© JUNGE FREIHEIT Verlag GmbH & Co.  www.jungefreiheit.de  09/14 / 21. Februar 2014

Blick in die Medien
Gezeigt, was ’ne echte Harke ist
Toni Roidl

So viel Aufmerksamkeit hat Stefan Reckleben wohl selten bekommen. Der Journalist ist Redakteur der Lokalzeitung Die Harke (Auflage: knapp 20.000) im niedersächsischen Nienburg. Das Weserstädtchen mit dreißigtausend Einwohnern liegt zwischen Hannover und Bremen an der Deutschen Märchenstraße.

Die Zeitung berichtet normalerweise über den neuen Putz an der Fassade des historischen Rathauses oder einen Küchenbrand, den die Freiwillige Feuerwehr schnell löschen konnte. Doch vergangene Woche landete Lokalreporter Reckleben einen Sensationsknüller: Er brachte die erste Meldung über die Razzia des LKA in der Wohnung von Sebastian Edathy, inklusive zweier Fotos, die er durchs Fenster schoß. Der Vorwurf gegen den SPD-Politiker: Besitz kinderporngraphischer Bilder.

Verschwörungstheoretiker und SPD-Anhänger wittern ein Komplott gegen Edathy.

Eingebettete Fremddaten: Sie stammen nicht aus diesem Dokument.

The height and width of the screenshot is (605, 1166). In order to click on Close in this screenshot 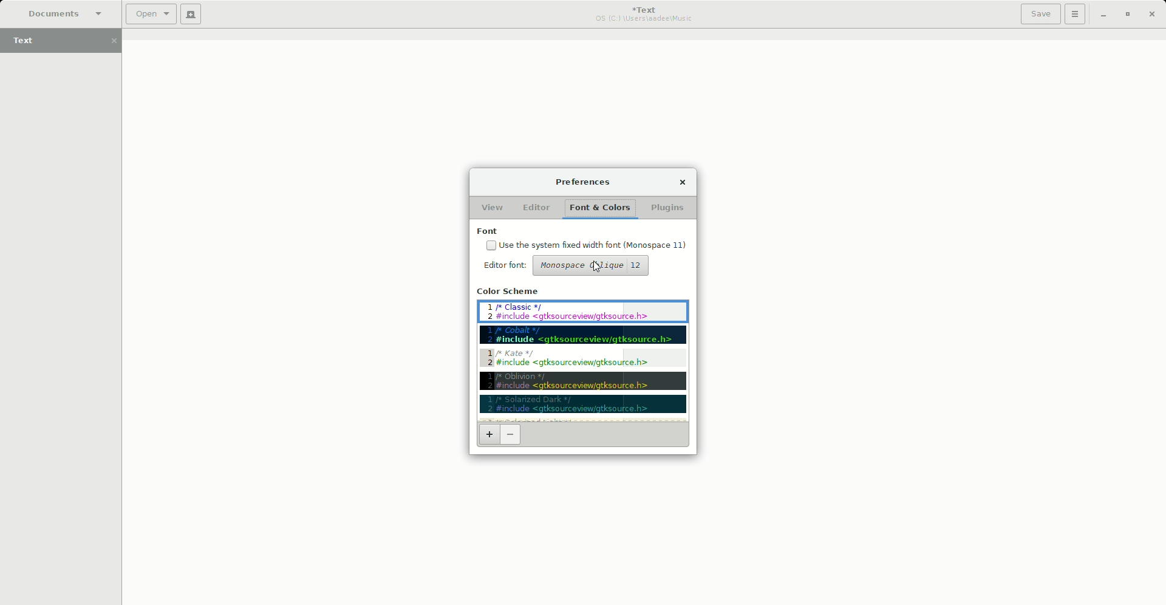, I will do `click(687, 179)`.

Dafür wird die Harke nun selbst beschossen: Im Internet tobt ein Empörungssturm. Verschwörungstheoretiker und SPD-Anhänger wittern ein Komplott. Heribert Prantl greint in seiner Süddeutschen Zeitung, es sei fies, in diesem Verdachtsstadium zu berichten. Beim Vorwurf des sexuellen Mißbrauchs in der katholischen Kirche sah das noch anders aus.

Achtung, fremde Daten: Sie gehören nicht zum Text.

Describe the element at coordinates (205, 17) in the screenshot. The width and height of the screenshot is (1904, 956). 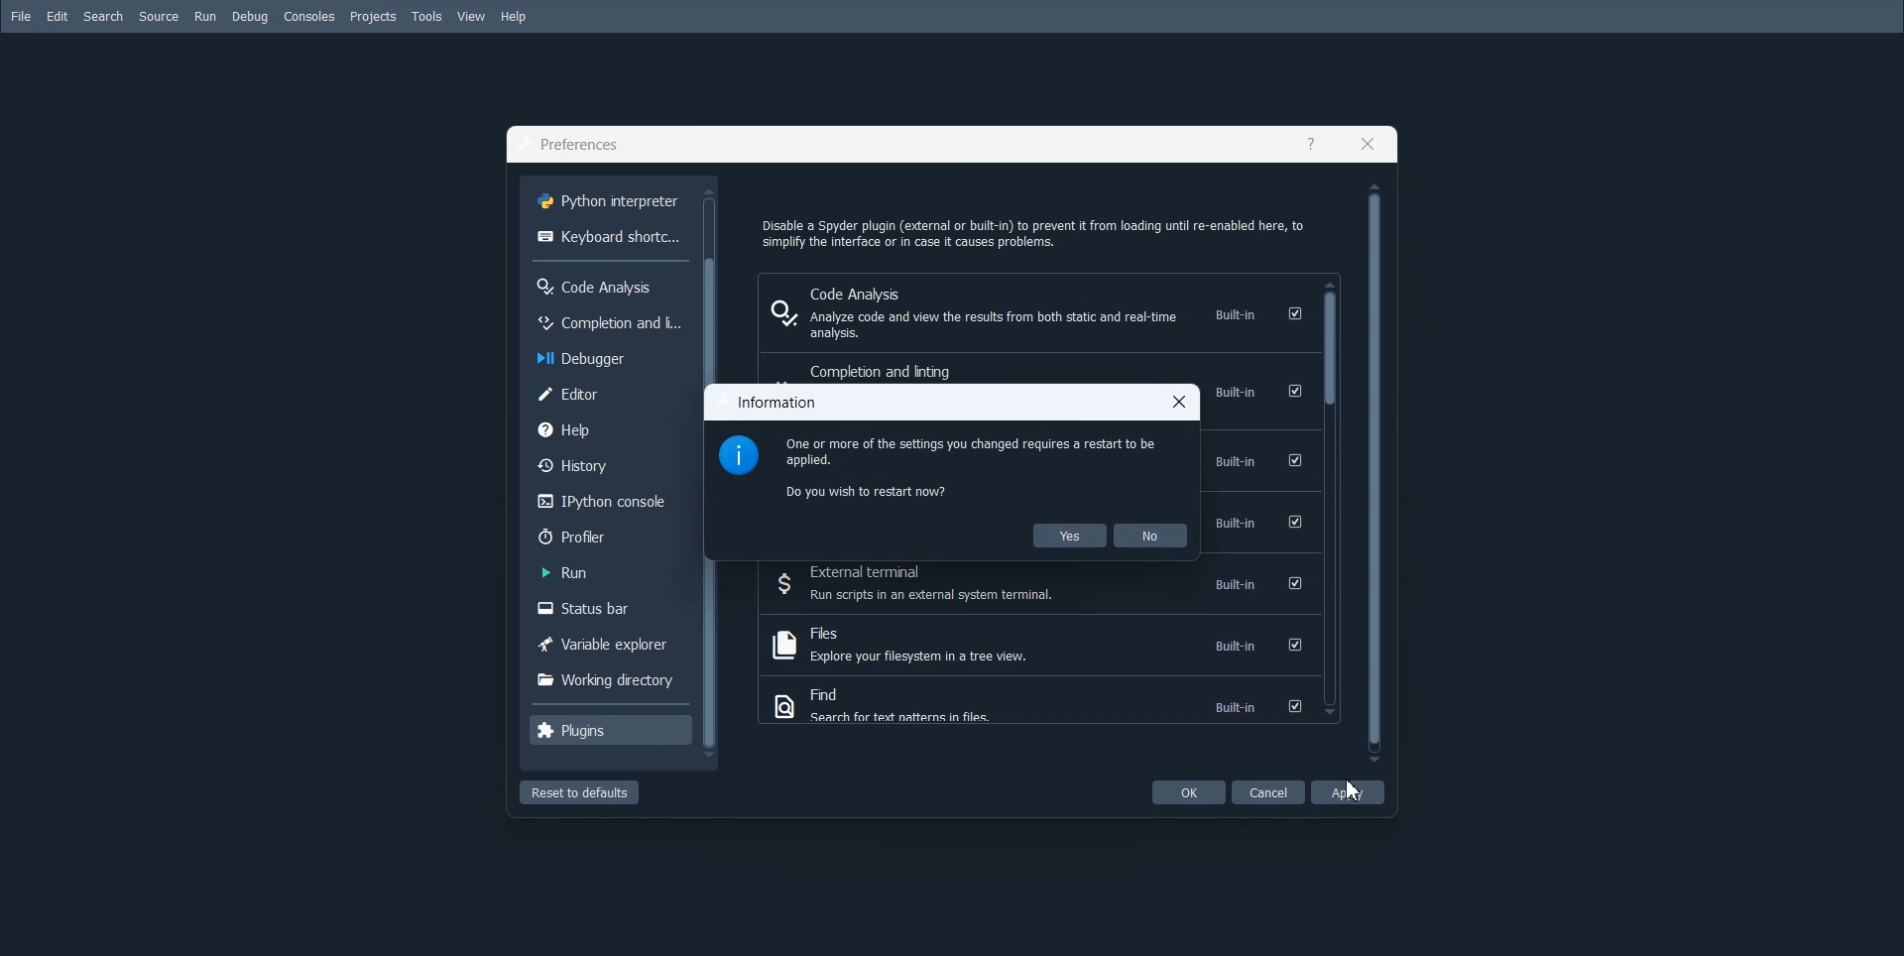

Der Deutsche Journalisten-Verband (DJV) verkündete über Twitter, man halte das Fotografieren durch Edathys Fenster für „problematisch“. Die grüne Justizministerin forderte von der Staatsanwaltschaft Hannover gar eine Erklärung, wie Fotos von der Hausdurchsuchung nur an die Öffentlichkeit kommen konnten!

Ja, wie konnten sie das bloß? Indem der Lokalredakteur einfach tat, was ein Journalist tun sollte: Das Büro verlassen, vor Ort sein, Fotos machen und seinen Bericht schreiben. Das ist der Job von Journalisten. Für viele „Qualitätsjournalisten“ erschöpft sich dieser allerdings im Betätigen von Suchmaschinen. Sie sollten sich ein Beispiel an Stefan Reckleben nehmen.